*Source extract*.

Still other approaches for boosting the light efficiency of DR panels focus more directly on scintillator materials design. For example, European Patent Application EP 1 024 374 entitled “Scintillator Panel and Radiation Image Sensor” by Homme et al. describes an improved substrate selection for the scintillator screen, with deposition of columnar CsI (cesium iodide) crystals on the substrate. The scintillator screen is then stuck in some manner against the detector array panel for imaging. As with the approaches listed in (i) to (iv) above, the solution offered by Homme et al. does not alleviate the problems caused by air gaps at the interface. Moreover, this solution does not indicate whether or not adhesives are used. Some types of adhesives, such as epoxies and others, contain compounds that are harmful to CsI crystal material.
As DR technology advances, new materials and fabrication techniques are being developed to lower the cost and improve the performance of the DR panel. One upcoming development that has particular value relates to fabrication of detector and scintillator layers on substrates that are increasingly more flexible. While this offers significant advantages for diagnostic imaging, such as in dental imaging, for example, the use of flexible substrates also presents considerable challenges. One of these challenges is in maintaining good optical coupling between the scintillator and detector components. Conventional techniques, as described earlier in (i)-(vi) and with reference to FIGS. 3A-3F, do not appear well-suited to meeting this challenge.
Thus, it can be seen that, while there have been a number of attempts to improve DR panel efficiency, there is still room for improvement. Solutions that reduce or eliminate TIR at the scintillator/detector interface without an elaborate number of steps and using materials appropriate for the scintillator or detector components would be particularly helpful. Moreover, solutions that are adaptable for future, more flexible substrates are needed.

*Record set*.

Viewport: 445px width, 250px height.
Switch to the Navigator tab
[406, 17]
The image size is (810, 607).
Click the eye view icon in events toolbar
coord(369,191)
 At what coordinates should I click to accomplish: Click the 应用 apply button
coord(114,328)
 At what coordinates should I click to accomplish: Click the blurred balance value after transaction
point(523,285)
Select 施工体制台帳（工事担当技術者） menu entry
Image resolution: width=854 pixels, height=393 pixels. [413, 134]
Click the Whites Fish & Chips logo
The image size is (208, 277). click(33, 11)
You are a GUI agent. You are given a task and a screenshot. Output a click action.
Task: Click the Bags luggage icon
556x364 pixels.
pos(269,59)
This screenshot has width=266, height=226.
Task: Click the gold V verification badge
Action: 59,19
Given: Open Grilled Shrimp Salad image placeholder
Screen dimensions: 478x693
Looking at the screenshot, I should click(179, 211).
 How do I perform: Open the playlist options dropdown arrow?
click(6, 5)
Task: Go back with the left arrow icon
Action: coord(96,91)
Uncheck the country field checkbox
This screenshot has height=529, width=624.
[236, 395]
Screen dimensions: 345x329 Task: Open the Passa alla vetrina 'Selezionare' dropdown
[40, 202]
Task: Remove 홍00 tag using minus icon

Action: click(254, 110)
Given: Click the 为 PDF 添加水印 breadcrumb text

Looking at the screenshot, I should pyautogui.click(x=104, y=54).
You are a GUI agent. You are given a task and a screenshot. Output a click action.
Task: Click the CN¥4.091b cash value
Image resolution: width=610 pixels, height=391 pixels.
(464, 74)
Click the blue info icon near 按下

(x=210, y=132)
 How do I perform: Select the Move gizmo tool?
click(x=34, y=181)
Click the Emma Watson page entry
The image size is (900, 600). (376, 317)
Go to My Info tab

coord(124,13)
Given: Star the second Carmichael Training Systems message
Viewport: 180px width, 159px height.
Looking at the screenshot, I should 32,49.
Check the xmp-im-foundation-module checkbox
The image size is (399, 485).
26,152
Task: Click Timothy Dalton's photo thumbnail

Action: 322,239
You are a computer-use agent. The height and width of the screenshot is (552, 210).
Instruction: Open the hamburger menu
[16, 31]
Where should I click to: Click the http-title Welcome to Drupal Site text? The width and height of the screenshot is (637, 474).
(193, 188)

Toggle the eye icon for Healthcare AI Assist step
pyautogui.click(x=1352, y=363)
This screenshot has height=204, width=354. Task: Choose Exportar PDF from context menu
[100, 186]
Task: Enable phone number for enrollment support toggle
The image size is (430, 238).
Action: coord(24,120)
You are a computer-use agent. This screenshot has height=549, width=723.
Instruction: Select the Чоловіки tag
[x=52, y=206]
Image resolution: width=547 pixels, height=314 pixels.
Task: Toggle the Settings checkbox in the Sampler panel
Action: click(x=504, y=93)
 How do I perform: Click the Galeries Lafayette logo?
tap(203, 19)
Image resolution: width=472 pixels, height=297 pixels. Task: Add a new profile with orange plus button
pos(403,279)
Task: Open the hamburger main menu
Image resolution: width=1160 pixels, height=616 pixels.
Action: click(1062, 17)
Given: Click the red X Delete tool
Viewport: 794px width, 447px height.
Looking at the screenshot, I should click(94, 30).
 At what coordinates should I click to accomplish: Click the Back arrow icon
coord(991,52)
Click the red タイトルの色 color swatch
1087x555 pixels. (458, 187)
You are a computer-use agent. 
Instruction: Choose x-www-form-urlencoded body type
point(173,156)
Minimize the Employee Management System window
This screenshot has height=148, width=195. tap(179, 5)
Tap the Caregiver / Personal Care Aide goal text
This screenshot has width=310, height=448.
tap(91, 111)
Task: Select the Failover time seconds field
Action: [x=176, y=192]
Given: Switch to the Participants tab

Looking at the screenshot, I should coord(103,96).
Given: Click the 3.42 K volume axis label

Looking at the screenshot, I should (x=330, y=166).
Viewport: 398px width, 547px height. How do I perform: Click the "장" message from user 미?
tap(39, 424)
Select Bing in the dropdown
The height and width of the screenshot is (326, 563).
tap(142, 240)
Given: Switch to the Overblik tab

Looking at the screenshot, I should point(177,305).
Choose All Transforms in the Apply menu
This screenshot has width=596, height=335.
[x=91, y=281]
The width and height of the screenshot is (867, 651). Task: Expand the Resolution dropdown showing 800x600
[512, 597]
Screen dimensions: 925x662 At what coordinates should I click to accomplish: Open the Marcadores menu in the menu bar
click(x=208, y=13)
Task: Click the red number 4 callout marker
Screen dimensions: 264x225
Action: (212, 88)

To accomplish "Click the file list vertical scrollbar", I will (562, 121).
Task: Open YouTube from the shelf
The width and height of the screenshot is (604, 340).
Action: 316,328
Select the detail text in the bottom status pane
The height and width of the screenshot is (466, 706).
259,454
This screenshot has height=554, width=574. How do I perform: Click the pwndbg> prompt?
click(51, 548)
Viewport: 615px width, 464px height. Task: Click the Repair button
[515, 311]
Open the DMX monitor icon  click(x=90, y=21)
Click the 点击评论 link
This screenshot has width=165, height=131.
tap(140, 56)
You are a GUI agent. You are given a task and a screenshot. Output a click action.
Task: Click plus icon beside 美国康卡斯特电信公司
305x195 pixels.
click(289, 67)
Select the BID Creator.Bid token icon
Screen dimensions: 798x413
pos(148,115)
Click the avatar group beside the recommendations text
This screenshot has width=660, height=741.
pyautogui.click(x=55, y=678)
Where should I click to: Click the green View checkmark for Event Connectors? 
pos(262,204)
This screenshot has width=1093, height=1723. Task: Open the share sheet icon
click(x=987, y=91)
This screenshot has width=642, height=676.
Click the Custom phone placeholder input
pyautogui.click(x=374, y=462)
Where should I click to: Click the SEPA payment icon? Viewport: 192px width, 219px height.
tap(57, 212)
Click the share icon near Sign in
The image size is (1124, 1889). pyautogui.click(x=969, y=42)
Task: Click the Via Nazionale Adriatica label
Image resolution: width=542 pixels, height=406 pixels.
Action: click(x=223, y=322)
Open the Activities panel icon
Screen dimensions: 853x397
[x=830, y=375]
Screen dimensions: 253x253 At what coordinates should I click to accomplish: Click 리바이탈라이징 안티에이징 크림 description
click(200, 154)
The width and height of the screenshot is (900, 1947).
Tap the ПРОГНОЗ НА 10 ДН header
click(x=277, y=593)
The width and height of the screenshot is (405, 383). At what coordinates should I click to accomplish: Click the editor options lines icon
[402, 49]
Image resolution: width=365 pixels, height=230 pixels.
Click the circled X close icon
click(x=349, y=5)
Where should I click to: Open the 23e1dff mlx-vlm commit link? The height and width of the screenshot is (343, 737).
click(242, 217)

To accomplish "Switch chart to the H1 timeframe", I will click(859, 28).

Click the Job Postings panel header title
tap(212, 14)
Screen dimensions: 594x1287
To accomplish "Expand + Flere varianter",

*Exercise set*.
A – In the DR panel excerpt, what kind of crystals does the Homme et al. patent application describe depositing on the substrate?
B – Do these statements agree with the DR panel excerpt? (i) The Homme et al. solution fixes the problems caused by air gaps at the interface. (ii) Epoxies are named as one type of adhesive with compounds harmful to CsI crystal material. (iii) Dental imaging is given as one field where flexible substrates offer advantages. Answer yes or no for each, and quote the words that decide it.
The rows are separate material, apart from the DR panel excerpt.

*Answers for the tasks*.
A – Columnar CsI (cesium iodide) crystals.

B –
(i) No: "the solution offered by Homme et al. does not alleviate the problems caused by air gaps at the interface."
(ii) Yes: "Some types of adhesives, such as epoxies and others, contain compounds that are harmful to CsI crystal material."
(iii) Yes: "While this offers significant advantages for diagnostic imaging, such as in dental imaging, for example"